Write each line out a second time, exactly as shown below.

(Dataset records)

**********

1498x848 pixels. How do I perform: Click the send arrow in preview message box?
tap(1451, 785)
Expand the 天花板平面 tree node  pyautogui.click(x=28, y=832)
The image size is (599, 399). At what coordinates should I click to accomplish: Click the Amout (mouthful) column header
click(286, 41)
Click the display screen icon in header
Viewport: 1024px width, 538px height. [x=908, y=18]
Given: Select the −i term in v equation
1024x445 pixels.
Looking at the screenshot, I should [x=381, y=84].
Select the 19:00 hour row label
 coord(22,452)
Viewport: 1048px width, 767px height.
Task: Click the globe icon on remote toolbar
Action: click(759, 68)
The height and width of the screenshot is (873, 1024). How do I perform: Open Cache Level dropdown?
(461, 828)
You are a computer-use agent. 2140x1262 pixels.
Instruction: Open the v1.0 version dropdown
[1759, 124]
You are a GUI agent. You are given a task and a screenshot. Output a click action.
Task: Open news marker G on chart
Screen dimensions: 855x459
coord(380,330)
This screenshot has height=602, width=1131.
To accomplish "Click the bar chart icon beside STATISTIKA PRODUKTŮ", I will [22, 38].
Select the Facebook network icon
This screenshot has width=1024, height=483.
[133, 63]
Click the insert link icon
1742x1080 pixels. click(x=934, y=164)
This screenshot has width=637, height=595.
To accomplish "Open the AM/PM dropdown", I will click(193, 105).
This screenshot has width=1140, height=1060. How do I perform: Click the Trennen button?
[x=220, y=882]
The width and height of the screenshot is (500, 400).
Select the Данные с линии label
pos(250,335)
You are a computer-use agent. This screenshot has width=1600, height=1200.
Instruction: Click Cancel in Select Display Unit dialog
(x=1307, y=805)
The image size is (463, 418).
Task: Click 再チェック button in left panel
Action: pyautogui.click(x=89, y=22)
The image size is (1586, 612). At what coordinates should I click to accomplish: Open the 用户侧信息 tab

**********

#### [REPLY TO THE TASK]
1498x848 pixels. How do I perform: Click the send arrow in preview message box?
tap(1451, 785)
Expand the 天花板平面 tree node  pyautogui.click(x=28, y=832)
The image size is (599, 399). At what coordinates should I click to accomplish: Click the Amout (mouthful) column header
click(286, 41)
Click the display screen icon in header
Viewport: 1024px width, 538px height. [x=908, y=18]
Given: Select the −i term in v equation
1024x445 pixels.
Looking at the screenshot, I should [x=381, y=84].
Select the 19:00 hour row label
 coord(22,452)
Viewport: 1048px width, 767px height.
Task: Click the globe icon on remote toolbar
Action: click(759, 68)
The height and width of the screenshot is (873, 1024). How do I perform: Open Cache Level dropdown?
(461, 828)
You are a computer-use agent. 2140x1262 pixels.
Instruction: Open the v1.0 version dropdown
[1759, 124]
You are a GUI agent. You are given a task and a screenshot. Output a click action.
Task: Open news marker G on chart
Screen dimensions: 855x459
coord(380,330)
This screenshot has height=602, width=1131.
To accomplish "Click the bar chart icon beside STATISTIKA PRODUKTŮ", I will [22, 38].
Select the Facebook network icon
This screenshot has width=1024, height=483.
[133, 63]
Click the insert link icon
1742x1080 pixels. click(x=934, y=164)
This screenshot has width=637, height=595.
To accomplish "Open the AM/PM dropdown", I will click(193, 105).
This screenshot has width=1140, height=1060. How do I perform: Click the Trennen button?
[x=220, y=882]
The width and height of the screenshot is (500, 400).
Select the Данные с линии label
pos(250,335)
You are a computer-use agent. This screenshot has width=1600, height=1200.
Instruction: Click Cancel in Select Display Unit dialog
(x=1307, y=805)
The image size is (463, 418).
Task: Click 再チェック button in left panel
Action: pyautogui.click(x=89, y=22)
The image size is (1586, 612). At what coordinates should I click to accomplish: Open the 用户侧信息 tab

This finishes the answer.